J’aimerais que ce soit plus le cas ici, car on a pu entendre beaucoup d’intervenants valoriser ou survaloriser ce qu’on appelle des illusions techniques. On considère que la crise écologique et sociale que traverse l’industrie automobile nous invite à un exercice d’honnêteté. On ne peut pas courir des années durant encore derrière des illusions. Celle des agro-carburants, qui seraient des carburants permettant de réduire les émissions de gaz à effet de serre, alors qu’on constate que ce n’est pas le cas. Ou celle de la voiture électrique, alors qu’on sait très bien qu’aujourd'hui, en fonction du mix énergétique ou de la période, on va charger les batteries, et ce, même si à un problème technologique on rajoute un autre problème technologique, à savoir les smart grids. Une note de RTE et de l’ADEME, qui est restée interne, et qui a été produite dans le cadre du groupe de travail sur la pointe électrique, laissait supposer que 1 ou 2 % de voitures électriques a échéance 2020 auraient un impact de 10 % sur la pointe électrique.

Donc à un moment, il faut remettre en priorité la sobriété, et dans un deuxième temps l’efficacité énergétique. La sobriété, cela passe évidemment par le bridage des moteurs, par la réduction des vitesses, ce qui permet de réduire considérablement les consommations unitaires des véhicules. Et dans un deuxième temps, il faut réfléchir à l’efficacité énergétique des véhicules.

Je prends quelques chiffres extraits du très bon rapport de Jean Syrota, consultant, ancien président de la Commission de régulation de l’énergie, produit pour le Centre d’analyse stratégique. Il indique que l’augmentation de la vitesse de pointe de 10 km/h se traduit par une surconsommation de 0,4 à 0,7 litre/100 km en ville, une accélération de 0 à 100 km/h une seconde de différence, c’est un gain d’un litre et plus aux 100 km. Enfin, la diminution de la vitesse autorisée sur autoroute de 130 à 120 km/h aurait pour vertu d’améliorer l’efficacité énergétique des véhicules de 14 %, soit 1 litre/100 km. Tous ces éléments participent à la réduction des émissions de gaz à effet de serre et à notre dépendance au pétrole.

On aimerait que l’approche soit systémique et tricéphale. Donc sobriété, efficacité énergétique, et je vais conclure par une autre mobilité – j’espère que l’assistance ne va pas se vaporiser sous ce gros mot, mais faisons un rêve, c’est que ce rapport de l’Office parlementaire conclue à la valorisation d’un outil extrêmement technique et efficace : le vélo.

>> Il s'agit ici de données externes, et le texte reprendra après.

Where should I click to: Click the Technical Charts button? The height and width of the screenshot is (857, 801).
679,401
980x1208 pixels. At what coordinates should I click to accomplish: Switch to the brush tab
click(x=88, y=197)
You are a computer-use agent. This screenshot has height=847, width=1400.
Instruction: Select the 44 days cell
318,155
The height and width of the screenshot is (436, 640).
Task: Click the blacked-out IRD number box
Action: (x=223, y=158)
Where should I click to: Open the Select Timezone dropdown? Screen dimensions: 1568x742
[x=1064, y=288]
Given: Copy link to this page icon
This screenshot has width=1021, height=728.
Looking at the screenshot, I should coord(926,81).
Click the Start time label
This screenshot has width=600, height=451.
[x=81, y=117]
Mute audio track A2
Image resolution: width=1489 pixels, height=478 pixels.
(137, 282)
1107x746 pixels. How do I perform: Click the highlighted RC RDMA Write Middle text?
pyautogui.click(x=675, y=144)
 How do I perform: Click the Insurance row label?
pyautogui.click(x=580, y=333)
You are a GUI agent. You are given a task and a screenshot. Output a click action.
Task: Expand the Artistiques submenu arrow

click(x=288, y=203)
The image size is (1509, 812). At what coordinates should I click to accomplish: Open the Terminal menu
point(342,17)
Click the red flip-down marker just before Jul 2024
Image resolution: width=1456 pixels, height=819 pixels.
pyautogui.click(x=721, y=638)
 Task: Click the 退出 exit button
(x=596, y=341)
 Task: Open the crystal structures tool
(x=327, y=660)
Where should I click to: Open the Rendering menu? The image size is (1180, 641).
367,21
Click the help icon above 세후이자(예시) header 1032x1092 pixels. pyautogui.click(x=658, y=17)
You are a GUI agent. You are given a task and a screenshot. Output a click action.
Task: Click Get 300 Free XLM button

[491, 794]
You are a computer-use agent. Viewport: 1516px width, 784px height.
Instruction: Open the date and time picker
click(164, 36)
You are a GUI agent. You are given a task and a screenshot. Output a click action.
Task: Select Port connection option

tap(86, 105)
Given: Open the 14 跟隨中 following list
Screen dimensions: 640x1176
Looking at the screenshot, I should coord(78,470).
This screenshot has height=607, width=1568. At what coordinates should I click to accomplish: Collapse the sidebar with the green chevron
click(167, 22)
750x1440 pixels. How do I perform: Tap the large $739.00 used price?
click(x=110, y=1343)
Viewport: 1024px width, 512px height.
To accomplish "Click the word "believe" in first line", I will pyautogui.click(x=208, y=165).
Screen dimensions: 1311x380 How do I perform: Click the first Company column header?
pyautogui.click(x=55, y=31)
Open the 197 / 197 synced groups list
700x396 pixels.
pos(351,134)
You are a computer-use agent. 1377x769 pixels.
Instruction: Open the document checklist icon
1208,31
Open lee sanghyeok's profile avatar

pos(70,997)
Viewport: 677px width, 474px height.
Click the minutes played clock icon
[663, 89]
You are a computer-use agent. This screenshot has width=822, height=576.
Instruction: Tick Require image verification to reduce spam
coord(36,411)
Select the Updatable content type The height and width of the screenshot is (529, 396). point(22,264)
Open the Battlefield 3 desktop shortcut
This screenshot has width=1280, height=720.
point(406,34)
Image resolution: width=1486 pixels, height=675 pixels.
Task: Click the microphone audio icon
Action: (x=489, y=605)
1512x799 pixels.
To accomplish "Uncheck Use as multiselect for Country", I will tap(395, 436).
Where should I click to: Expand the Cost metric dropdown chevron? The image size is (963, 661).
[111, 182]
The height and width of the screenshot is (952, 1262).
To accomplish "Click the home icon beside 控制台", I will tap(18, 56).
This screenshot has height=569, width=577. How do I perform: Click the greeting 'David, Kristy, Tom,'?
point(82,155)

Mme Fabienne Keller. Merci beaucoup. Le vélo, c’est comme la voiture, c’est quand je veux, où je veux. C’est juste un peu plus fatigant. Et pour le pratiquer beaucoup à Strasbourg, ce n’est pas adapté à toutes les distances, mais c’est une des réponses possibles. Encore faut-il organiser le stockage des vélos pour leur sécurisation, et leur circulation, c'est-à-dire les voies et les parkings aux deux bouts, chez soi, sur son lieu de travail, sur le lieu de loisir ou de formation.

M. Stephen Kerckhove. Si je peux me permettre, une voiture électrique qui tombe en panne au bout de 50 km, c’est beaucoup plus fatigant à pousser.

Mme Fabienne Keller. Ceci dit, le vélo électrique est une hypothèse très intéressante, parce qu’il permet d’allonger les distances, de transporter des personnes peut-être un peu fatiguées, enfin de passer les montagnes sans être en transpiration totale.

M. Denis Baupin. J’ajoute que les deux rapporteurs de ce rapport ne peuvent pas être taxés d’être des adversaires du vélo, mais en l’occurrence, on a considéré qu’il fallait peut-être s’attaquer aux autres modes de déplacements.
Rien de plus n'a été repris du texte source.